Data -
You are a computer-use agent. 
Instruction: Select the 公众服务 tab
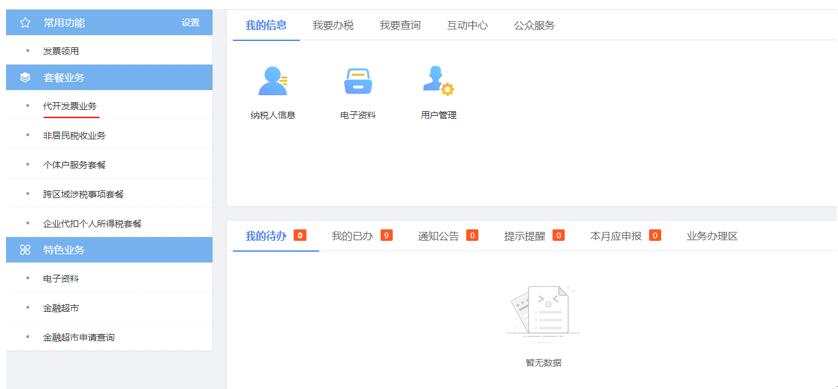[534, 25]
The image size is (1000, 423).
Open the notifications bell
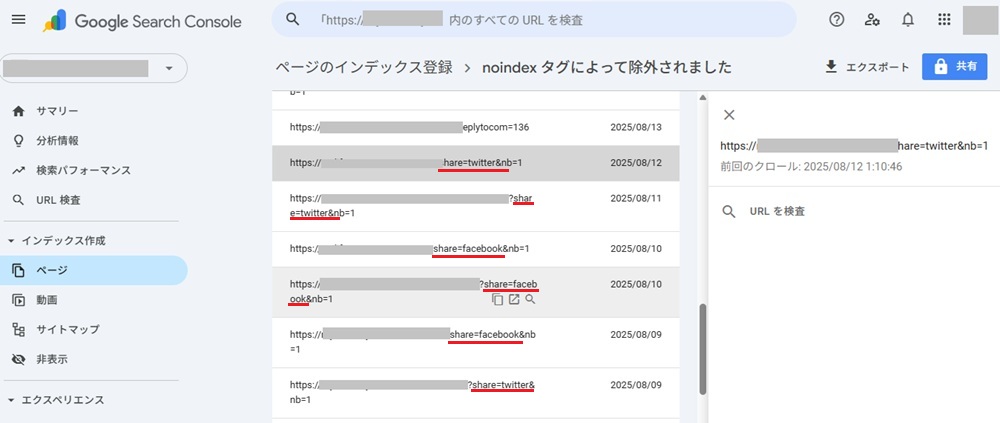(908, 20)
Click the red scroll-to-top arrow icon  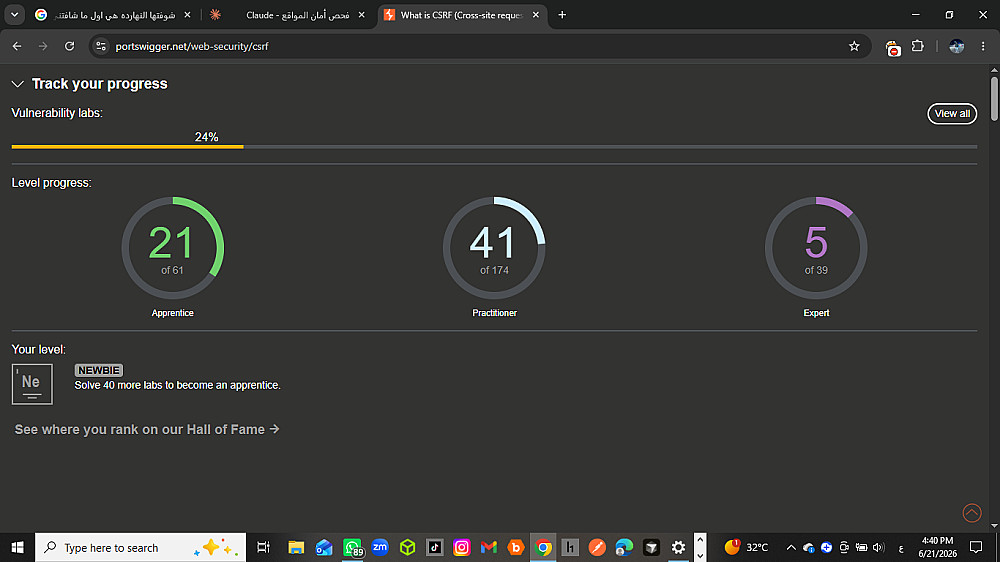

==

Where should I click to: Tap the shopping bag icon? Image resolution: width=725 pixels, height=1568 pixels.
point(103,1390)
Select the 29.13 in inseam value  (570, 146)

The problem - Within these entries, output exactly the lines starting at the one with "You are a computer-use agent." and finishing at the one with "Click the red scroll-to-top arrow icon". Leave pictures out of the output.

Answer space -
You are a computer-use agent. 
Instruction: Select the 公众服务 tab
[534, 25]
The image size is (1000, 423).
Open the notifications bell
(908, 20)
Click the red scroll-to-top arrow icon  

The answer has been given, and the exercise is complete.